Het gerecht houdt wat betreft de lasten rekening met een maandelijks bedrag van Afl. 311,- aan aflossing aan FCCA en een maandelijks bedrag Afl. 500,- van een persoonlijke lening bij Island Finance alsmede met een forfaitair bedrag van Afl. 1.400,- per maand voor het eigen levensonderhoud. Dit betekent dat de moeder geen draagkracht heeft.
4.7
Draagkracht vader
Uit de door de vader overgelegde loonstroken acht het gerecht aannemelijk geworden dat hij, inclusief overuren en ‘points’ (een vorm van fooien), een gemiddeld netto-maandloon heeft van Afl. 4.500,-
.Wat betreft de lasten houdt het gerecht rekening met een bedrag van Afl. 1.327,- aan aflossing van een hypotheeklening, Afl. 475,- aan aflossing van een persoonlijke lening en Alf. 443,- aan aflossing bij Island Finance alsmede eveneens met een forfaitair bedrag van Afl. 1.400,- per maand voor het eigen levensonderhoud. Dit betekent dat de draagkracht van de vader Afl. 855,- bedraagt.
4.8
Nu de draagkracht van de vader voldoende is om te voorzien in de kosten van verzorging en opvoeding van de minderjarige en de moeder geen draagkracht heeft, is een bijdrage door de vader van Afl. 650,- per maand in overeenstemming met de wettelijke maatstaven. Het gerecht zal de door de vader ten behoeve van de minderjarige te betalen onderhoudsbijdrage bepalen op dit bedrag.

Werkinstructies:
[A] Hoeveel verdient de vader gemiddeld netto per maand volgens de tekst over de onderhoudsbijdrage?
[B] Schrijf de tekst over de onderhoudsbijdrage verder, vanaf na de laatste zin.
De gegevens staan los van de tekst over de onderhoudsbijdrage.

Aangeleverde gegevens:
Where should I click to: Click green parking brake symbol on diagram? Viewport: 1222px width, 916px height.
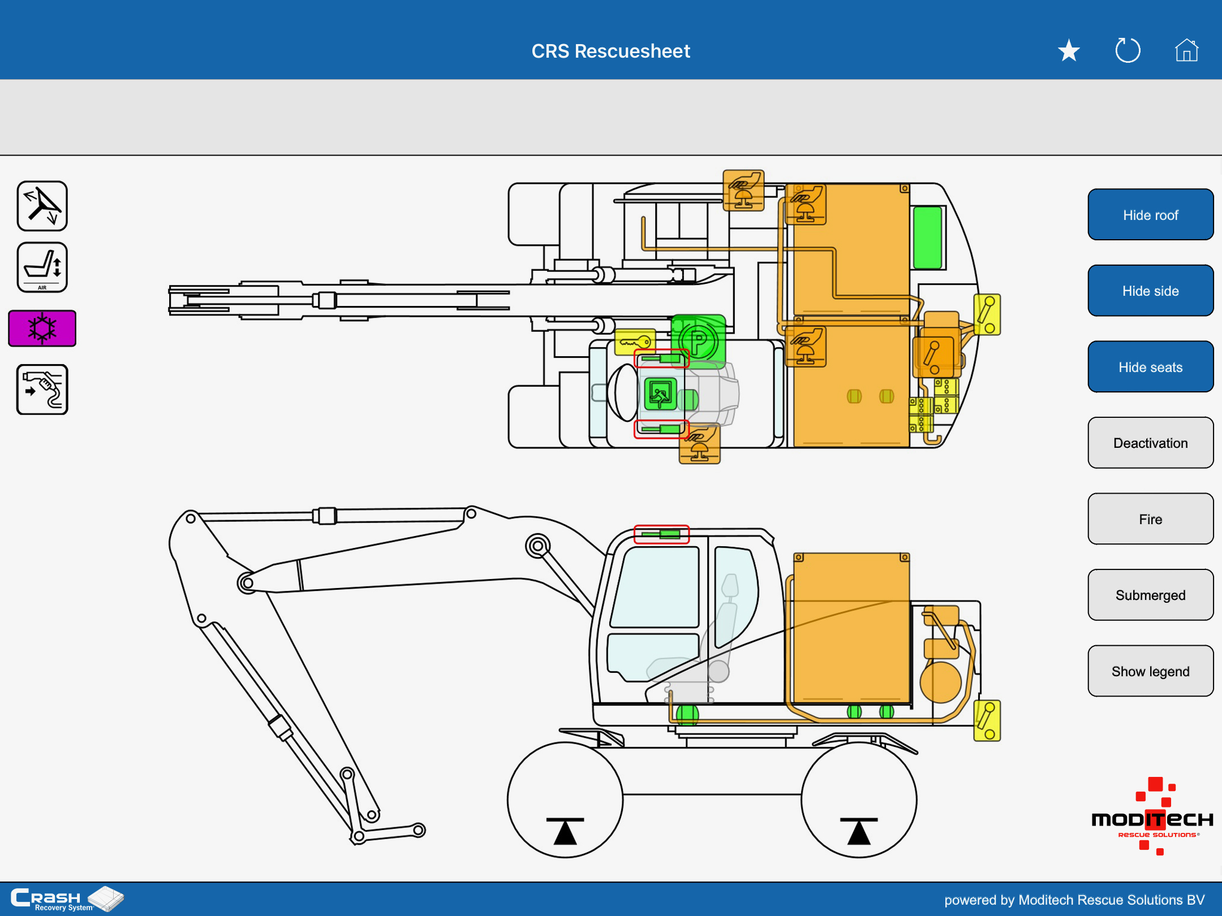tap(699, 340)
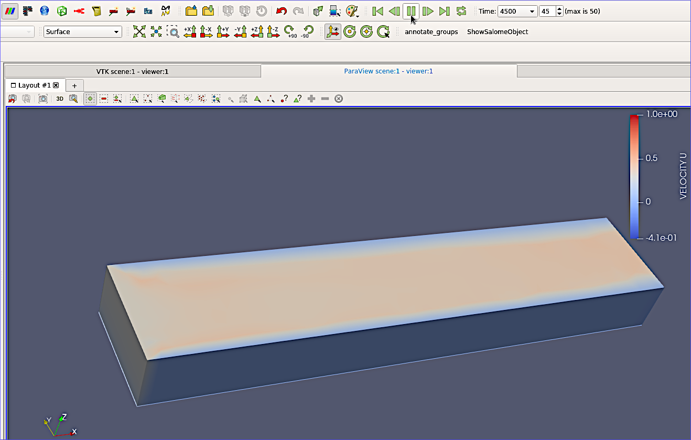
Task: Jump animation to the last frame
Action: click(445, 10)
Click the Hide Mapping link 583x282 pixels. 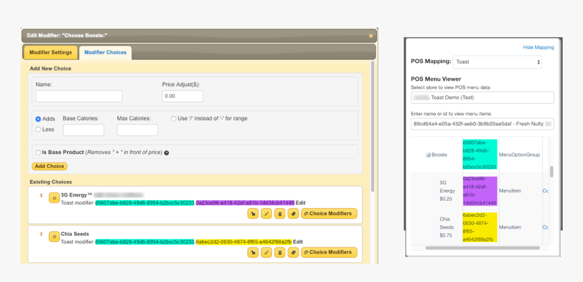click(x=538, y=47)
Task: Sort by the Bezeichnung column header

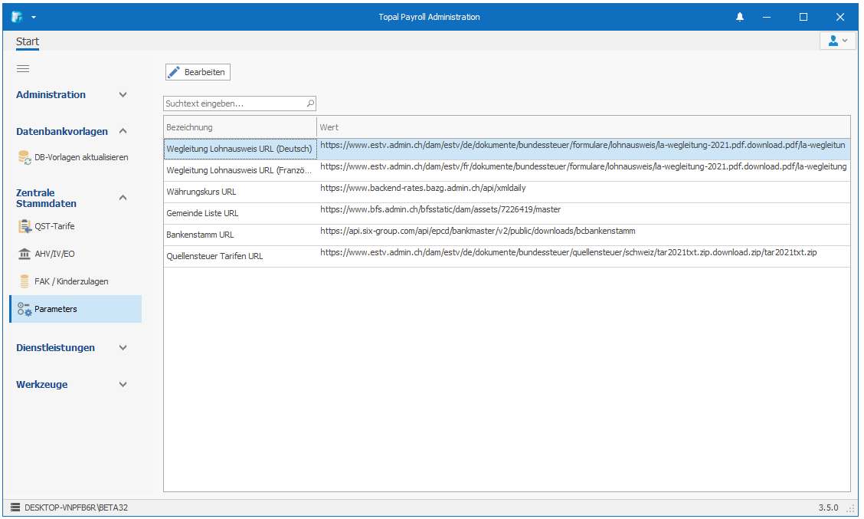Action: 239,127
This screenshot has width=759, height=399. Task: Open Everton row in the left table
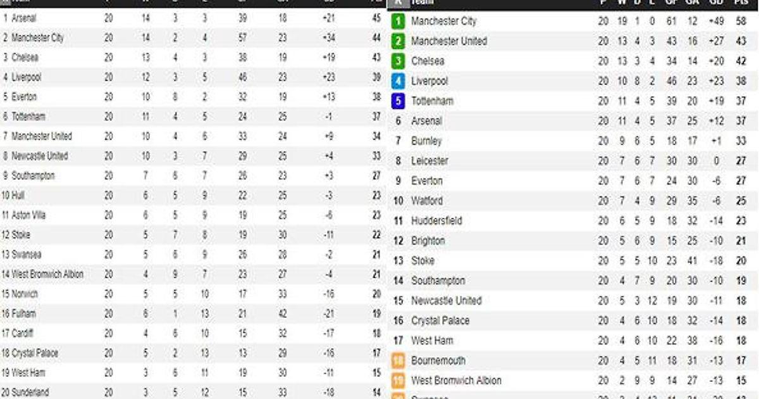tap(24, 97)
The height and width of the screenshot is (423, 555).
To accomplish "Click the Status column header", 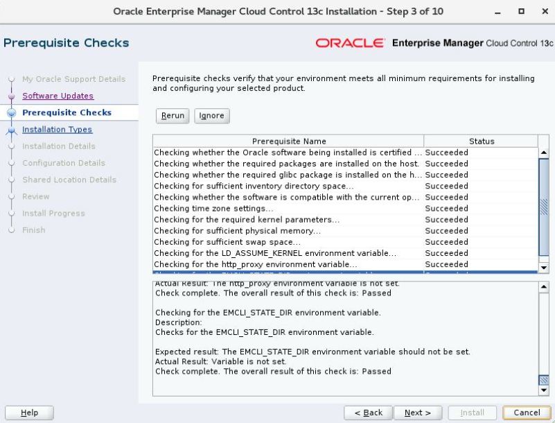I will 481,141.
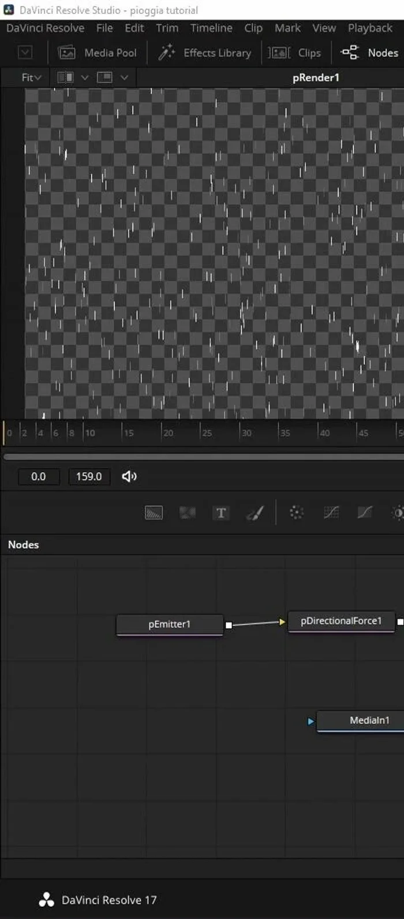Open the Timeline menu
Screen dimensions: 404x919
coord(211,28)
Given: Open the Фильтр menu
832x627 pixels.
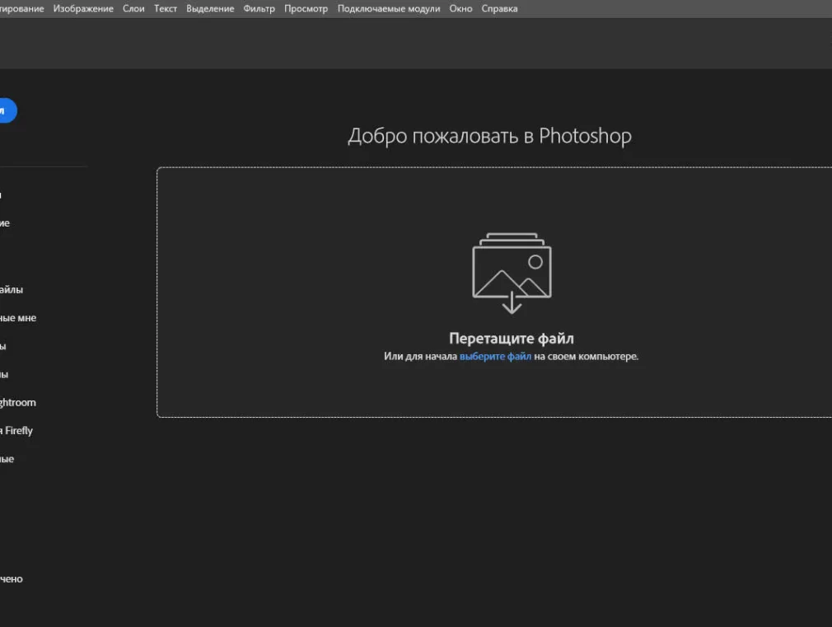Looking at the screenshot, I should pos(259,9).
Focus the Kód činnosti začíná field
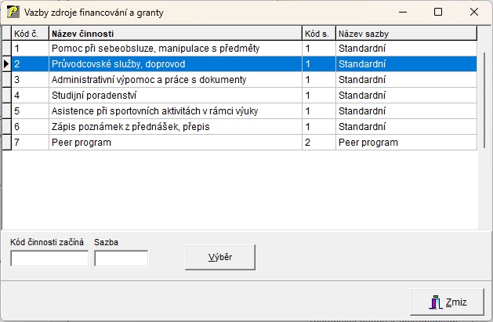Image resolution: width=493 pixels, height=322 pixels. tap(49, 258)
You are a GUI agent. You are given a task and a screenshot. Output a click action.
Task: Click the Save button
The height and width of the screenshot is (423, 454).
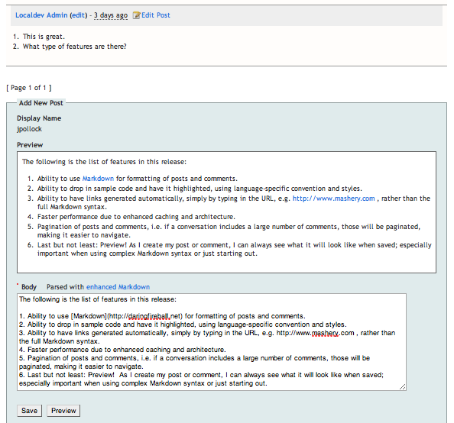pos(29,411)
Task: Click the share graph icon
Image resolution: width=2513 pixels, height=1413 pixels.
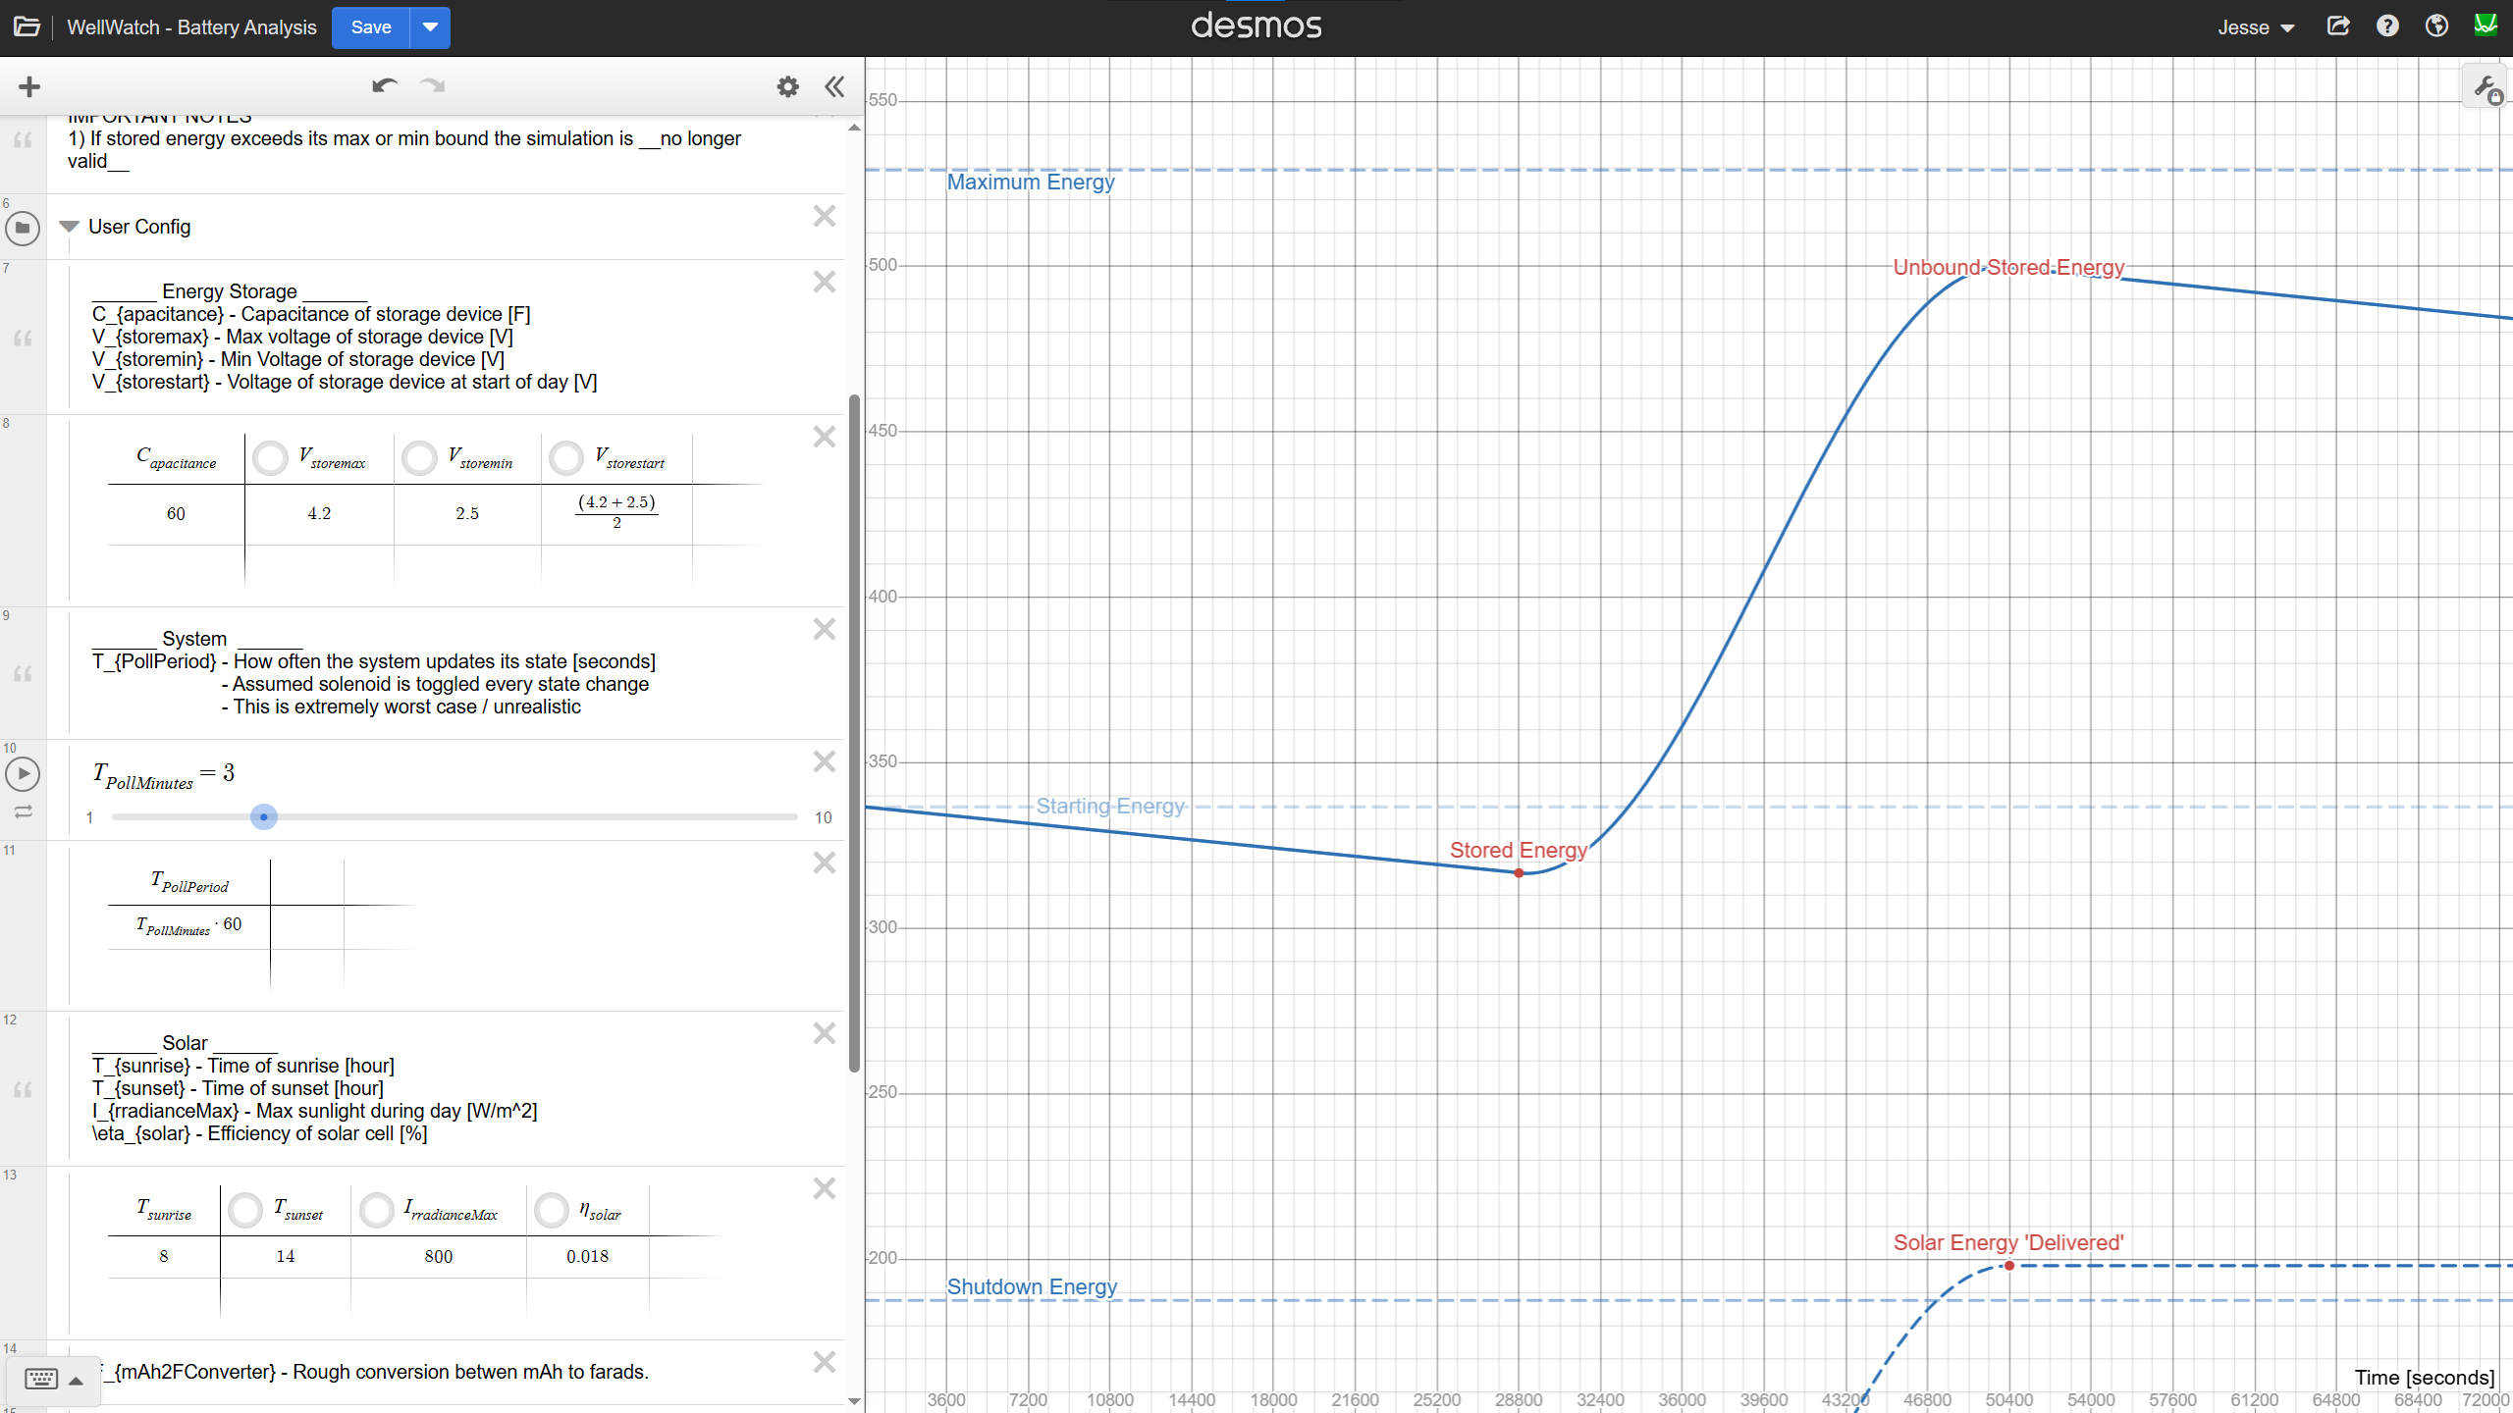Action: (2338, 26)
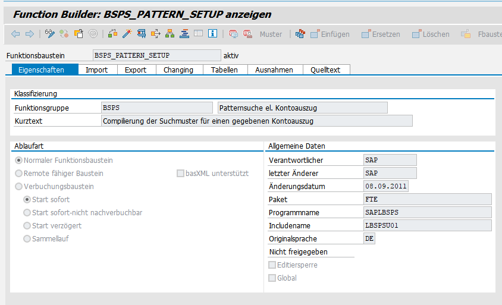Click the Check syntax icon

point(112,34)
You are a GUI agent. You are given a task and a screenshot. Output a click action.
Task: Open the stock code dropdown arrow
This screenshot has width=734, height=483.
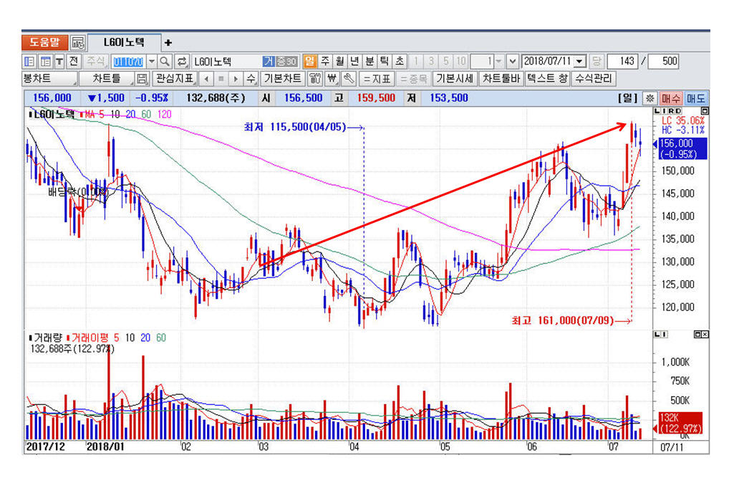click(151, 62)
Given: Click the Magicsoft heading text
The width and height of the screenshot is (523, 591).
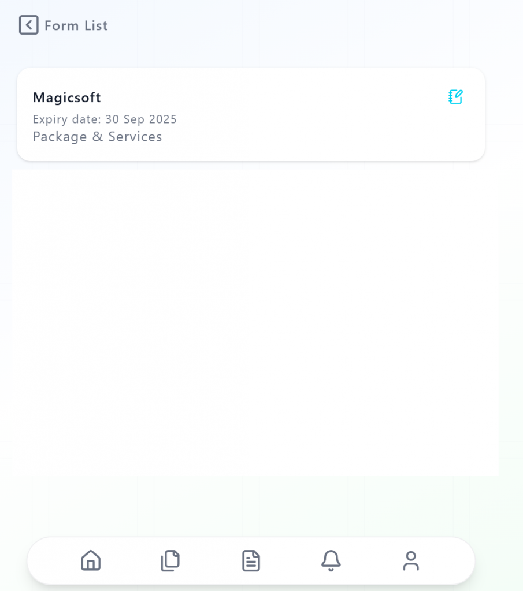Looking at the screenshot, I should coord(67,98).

Geschreven antwoorden:
[A] Afl. 4.500,-, inclusief overuren en ‘points’.

[B]
4.9
De ingangsdatum zal worden bepaald op 1 januari 2016, zijnde de datum waarop de vader wordt geacht van het verzoekschrift op de hoogte te zijn geraakt.
4.1
Omgang
De vader heeft bij zelfstandig verzoek verzocht om een omgangsregeling tussen hem en de minderjarige vast te stellen, en heeft hiertoe een voorstel gedaan.
4.11
Ter terechtzitting heeft de moeder te kennen gegeven zich te kunnen vinden in de door de vader voorgestelde omgangsregeling. Het gerecht zal de omgang dienovereenkomstig bepalen, nu het gerecht van oordeel is deze omgangsregeling tussen de vader en de minderjarige in het belang van de minderjarige is.
4.12
Onderzoek Voogdijraad
Nu geen verdere beslissingen voorliggen, bestaat thans geen grond om de Voogdijraad met enig onderzoek te belasten. Het desbetreffende verzoek van de vader wordt afgewezen.
4.13
De proceskosten zullen worden gecompenseerd.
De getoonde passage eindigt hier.